(Requirement) Rewrite everything from the line containing "This screenshot has height=610, width=1171." down to the line containing "(x=174, y=497)", putting "button" wherever "icon" appears and changing nothing else. Leave the pictures out of your answer.

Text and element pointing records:
──────

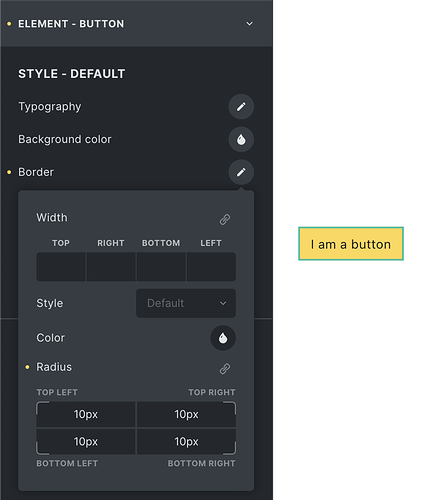This screenshot has width=438, height=500.
Task: Click the Border edit pencil icon
Action: coord(241,172)
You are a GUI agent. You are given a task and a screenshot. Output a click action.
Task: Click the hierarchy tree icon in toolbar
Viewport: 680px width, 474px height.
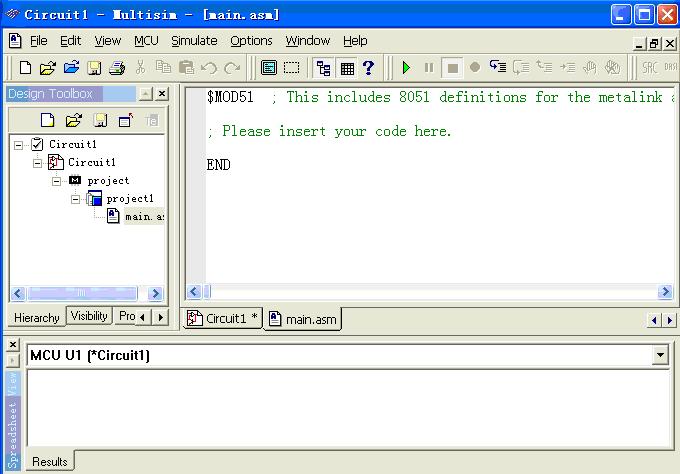click(x=323, y=68)
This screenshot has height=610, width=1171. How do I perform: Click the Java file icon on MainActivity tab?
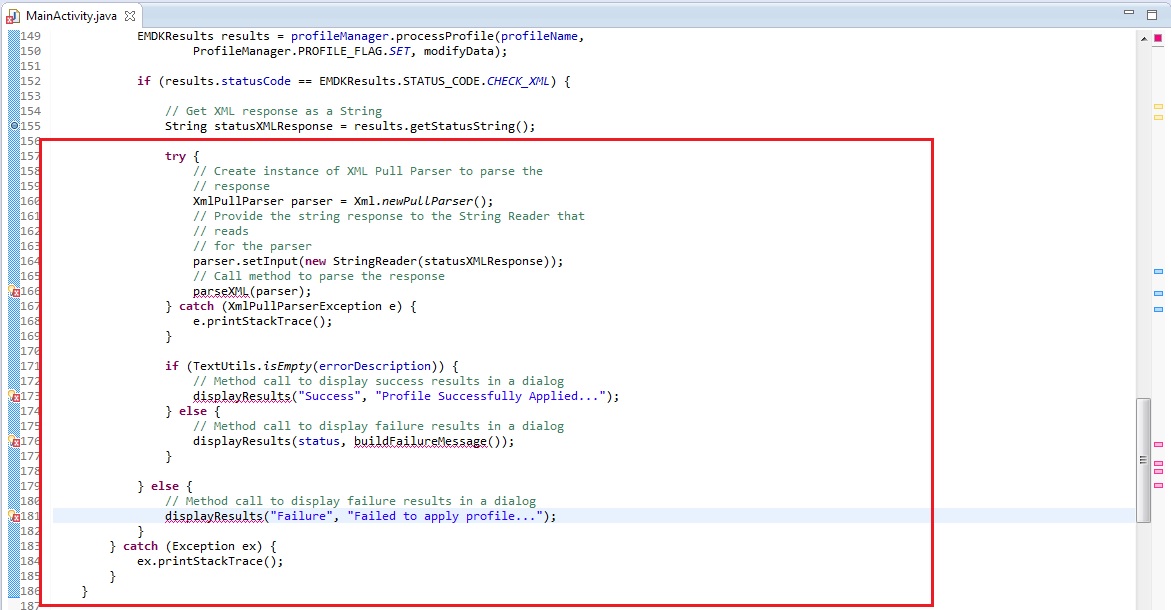[x=13, y=16]
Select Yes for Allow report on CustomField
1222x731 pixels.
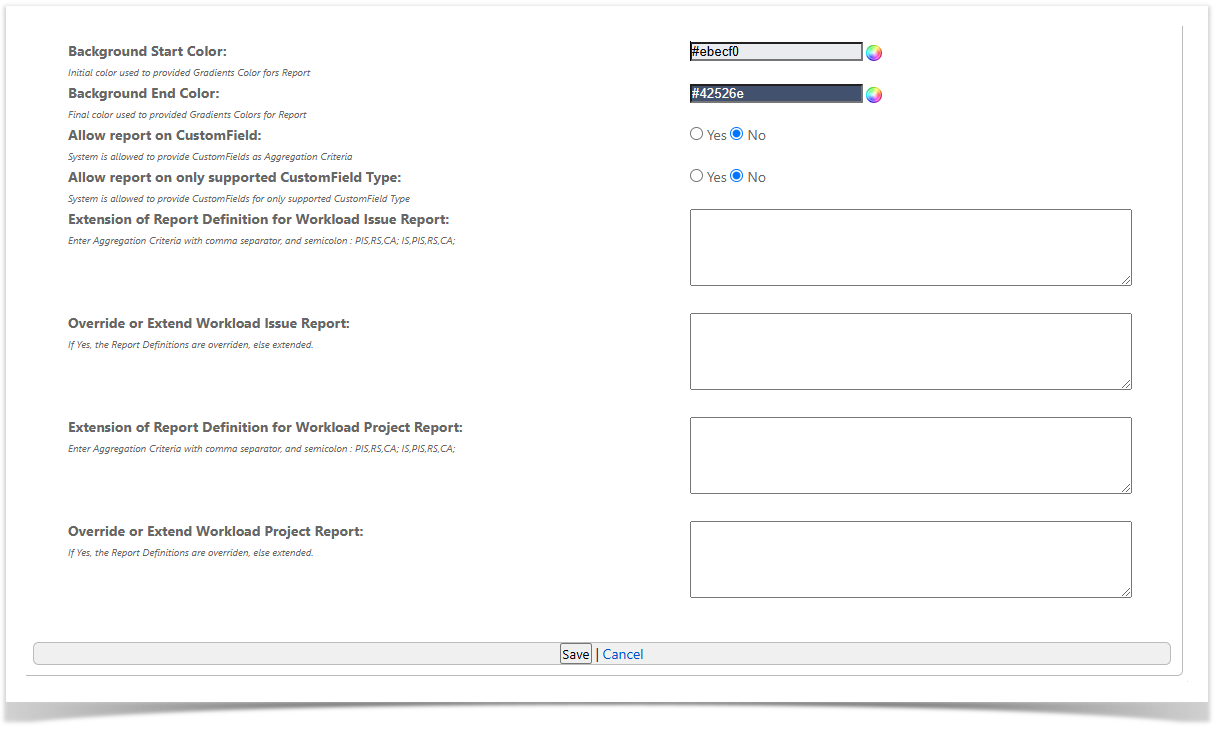point(697,134)

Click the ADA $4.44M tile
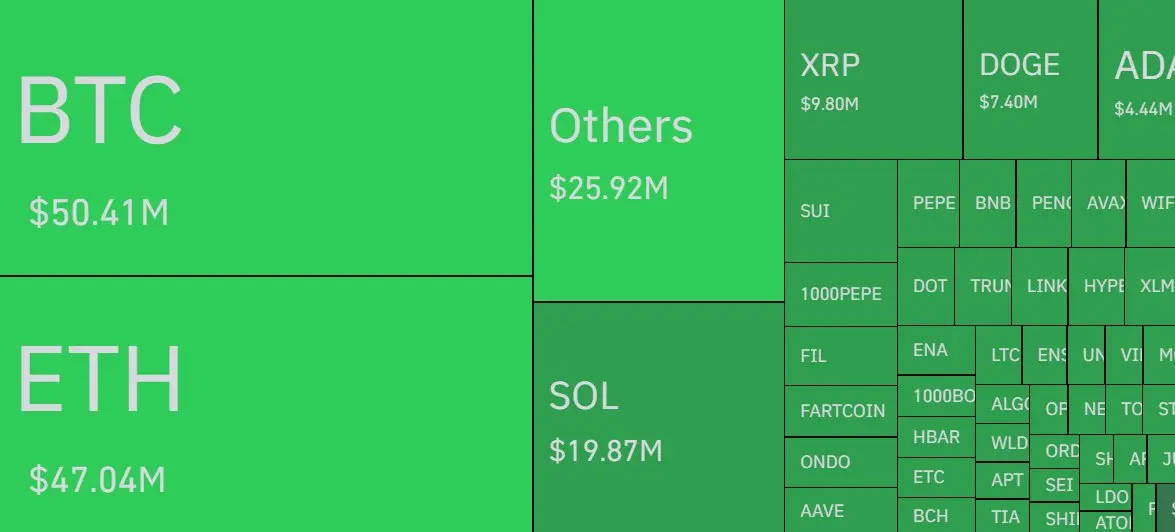coord(1137,79)
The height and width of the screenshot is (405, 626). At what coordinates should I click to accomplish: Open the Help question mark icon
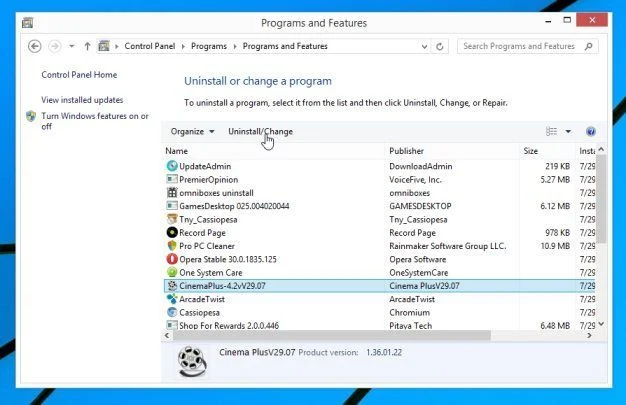[x=590, y=131]
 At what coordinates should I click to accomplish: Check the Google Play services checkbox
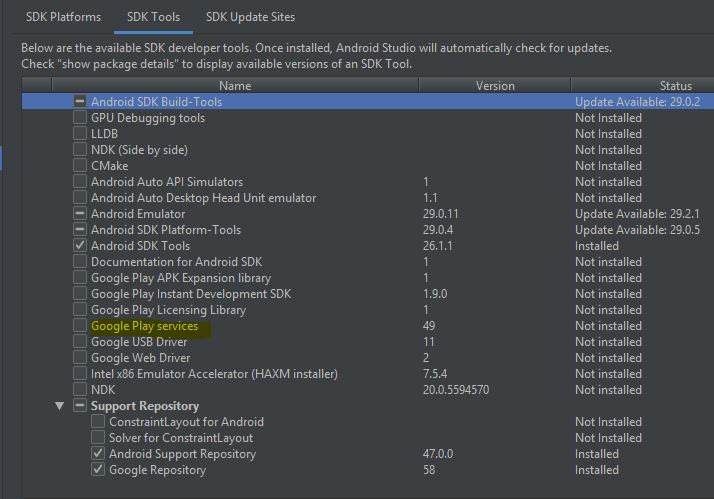tap(80, 326)
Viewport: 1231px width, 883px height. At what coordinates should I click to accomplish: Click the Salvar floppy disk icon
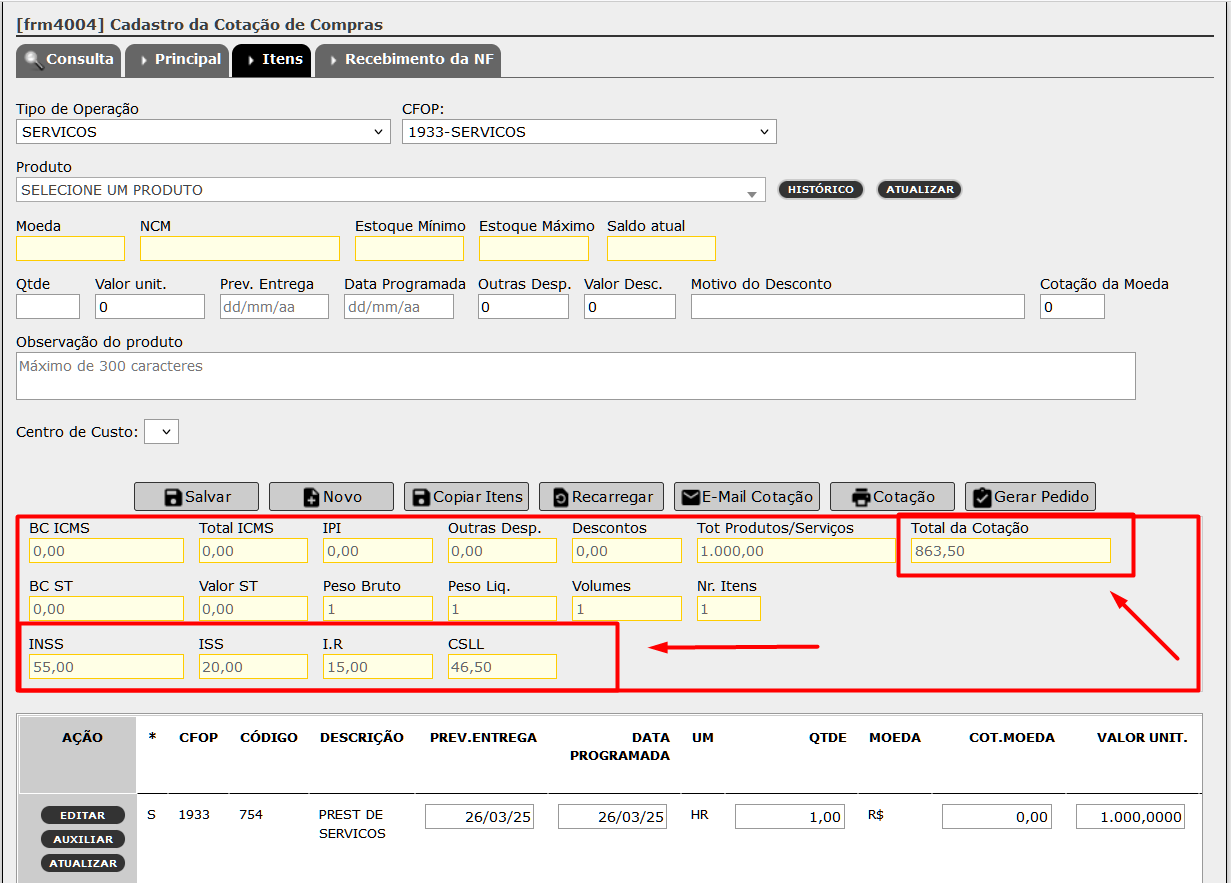(x=174, y=497)
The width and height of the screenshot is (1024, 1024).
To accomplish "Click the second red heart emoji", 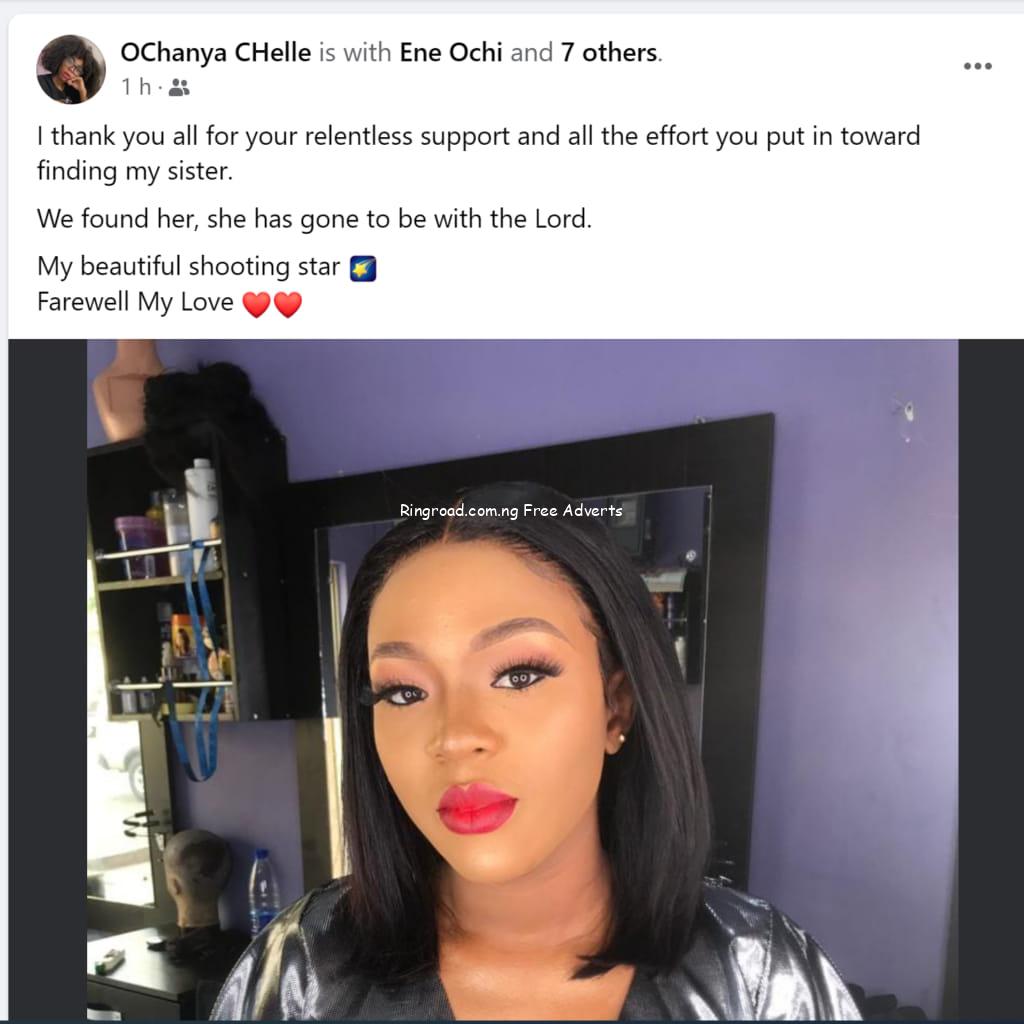I will pos(288,304).
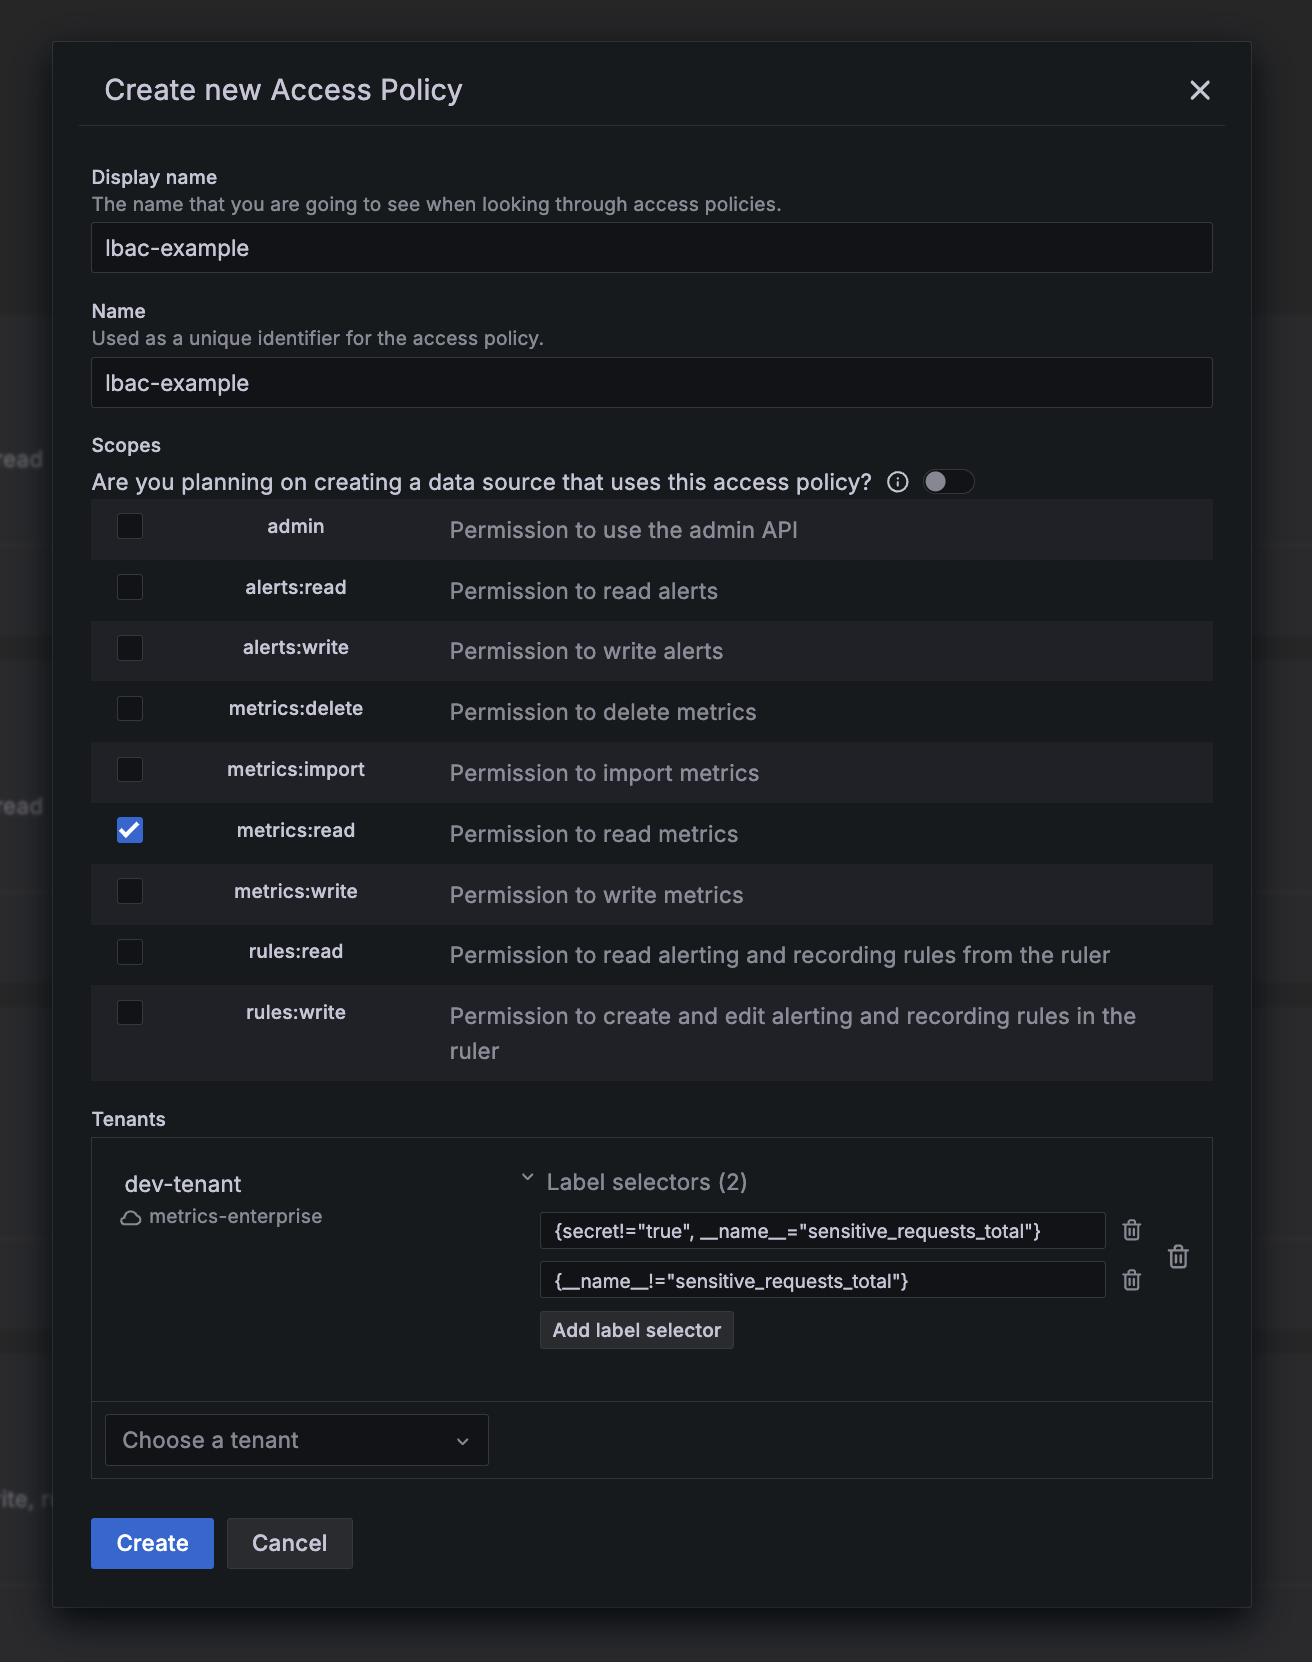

──────

(Final answer)
This screenshot has height=610, width=1171. How do I perform: Click the Java file button on MainActivity tab?
[x=13, y=16]
Select Yes for Allow report on CustomField
1222x731 pixels.
point(697,134)

Click the ADA $4.44M tile
coord(1137,79)
The height and width of the screenshot is (405, 626). At what coordinates should I click to accomplish: Open the Help question mark button
[x=590, y=131]
 At what coordinates should I click to accomplish: Check the Google Play services checkbox
tap(80, 326)
Viewport: 1231px width, 883px height. At what coordinates should I click to accomplish: Click the Salvar floppy disk button
(x=174, y=497)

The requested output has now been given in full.